» Texte d'étude:
————
Je ne puis qu’être d’accord sur la nécessité de maintenir le niveau de compétitivité et de productivité de nos usines. Cela dit, l’importance des avantages consentis à Electrolux par les administrations publiques du Tennessee semble avoir échappé à Pierre Duhamel. Ou alors ce facteur ne lui aura-t-il pas échappé, auquel cas son billet n’avait-il pour seul but que de taper encore un peu plus sur la frange social-démocrate de la société québécoise?
François Premier, l’un des éminents penseurs d’Antagoon.net, y allait à 15h28, ce 15 décembre, d’une réplique savante à ce commentaire de Duhamel:
Et voilà!! Une autre “victoire syndicale”…
Aux yeux de R. Lamothe, c’est la faute à Pauliiiiine: 15 décembre, 12h45
c’est le commencent de la fin pour plusieurs usines au Québec, les syndicats, le manque de productivité, les griefs pour n’importe quoi, et surtout l’élection probable du P.Q, aux prochaines élections avec tous les nouvelles mesures qu’il veulent implantées pour décourager les compagnies d’investir
Et le capitalisme sauvage, bordel?
————
» Relevé des données:
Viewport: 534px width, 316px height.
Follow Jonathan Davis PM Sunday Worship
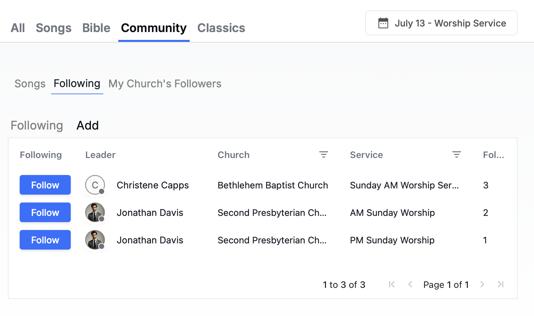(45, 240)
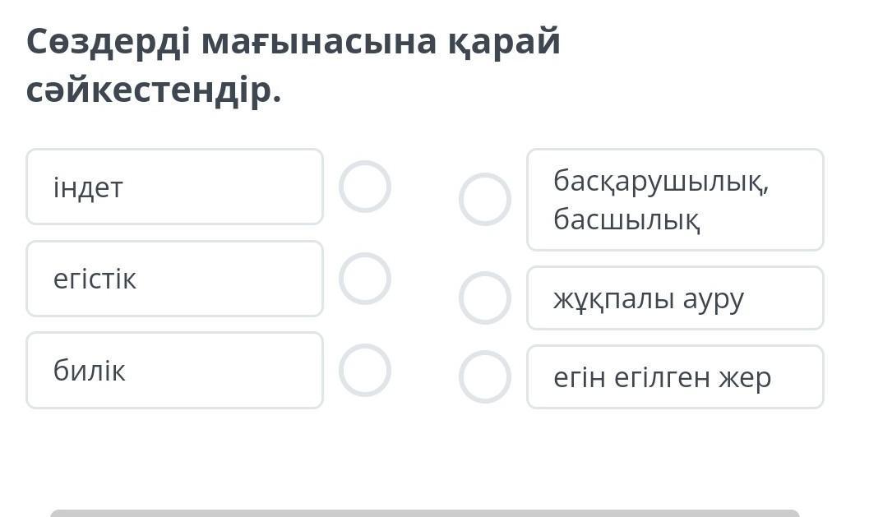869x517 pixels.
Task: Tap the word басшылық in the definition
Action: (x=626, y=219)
————
» Travail demandé:
**1.** Dites si chacune des affirmations suivantes concorde avec le texte sur Electrolux, en répondant par oui ou par non et en citant les mots du texte qui permettent de trancher.
(a) L'auteur reconnaît la nécessité de maintenir la compétitivité et la productivité des usines.
(b) Les avantages consentis à Electrolux proviennent des administrations publiques du Tennessee.
(c) Le commentaire de R. Lamothe est daté du 15 décembre à 15h28.
**2.** Poursuivez le texte sur Electrolux à partir de sa dernière phrase.

» Réponses numérotées:
**1.**
(a) Oui : « Je ne puis qu’être d’accord sur la nécessité de maintenir le niveau de compétitivité et de productivité de nos usines. »
(b) Oui : « l’importance des avantages consentis à Electrolux par les administrations publiques du Tennessee »
(c) Non : « Aux yeux de R. Lamothe, c’est la faute à Pauliiiiine: 15 décembre, 12h45 »

**2.**
Pour une entreprise, l’un des avantages de s’installer au Québec, c’est le coût très bas des avantages sociaux que sont les assurance-santé et médicaments. Je parle ici des coûts pour l’entreprise. Les usines GM et Chrysler de Détroit n’étaient pas compétitives face à Toyota. Pourquoi? Ce sont les mêmes syndicats, pourtant. Mais les usines Toyota étant plus récentes, Toyota n’avait pas a supporter les mêmes coûts à l’égard de ses employés retraités. Quel aurait été le sort de GM et de Chrysler si elles avaient été soumises aux lois du Québec et si elles n’auraient pas eu à assumer ces coûts qui les ont rendues fragiles face à la concurrence?
Un autre facteur, que nos amis de la droite feignent d’ignorer: le siège social nord-américain d’Electrolux est situé en Caroline du Nord – ce qui n’est pas très éloigné du Tennessee, où il existe déjà une usine Electrolux qui emploie 3000 travailleurs.
Non, Electrolux ne demeurera pas éternellement à Memphis. Si les employés de cette nouvelle usine devaient se syndiquer et négocier des soins médicaux pour les retraités, quand le poids des avantages sociaux consentis aux travailleurs retraités menacera de faire exploser les coûts de production, Electrolux va fuir vers la Chine, le Mexique ou la Roumanie.
Parions toutefois que l’usine ne sera jamais syndiquée et que les salaires et avantages sociaux y seront toujours très bas. Cela suffira-t-il à empêcher une nouvelle relocalisation des la production? Non. Parce qu’il y aura toujours moyen de trouver ailleurs dans le monde des employés prêts à travailler pour un salaire moindre.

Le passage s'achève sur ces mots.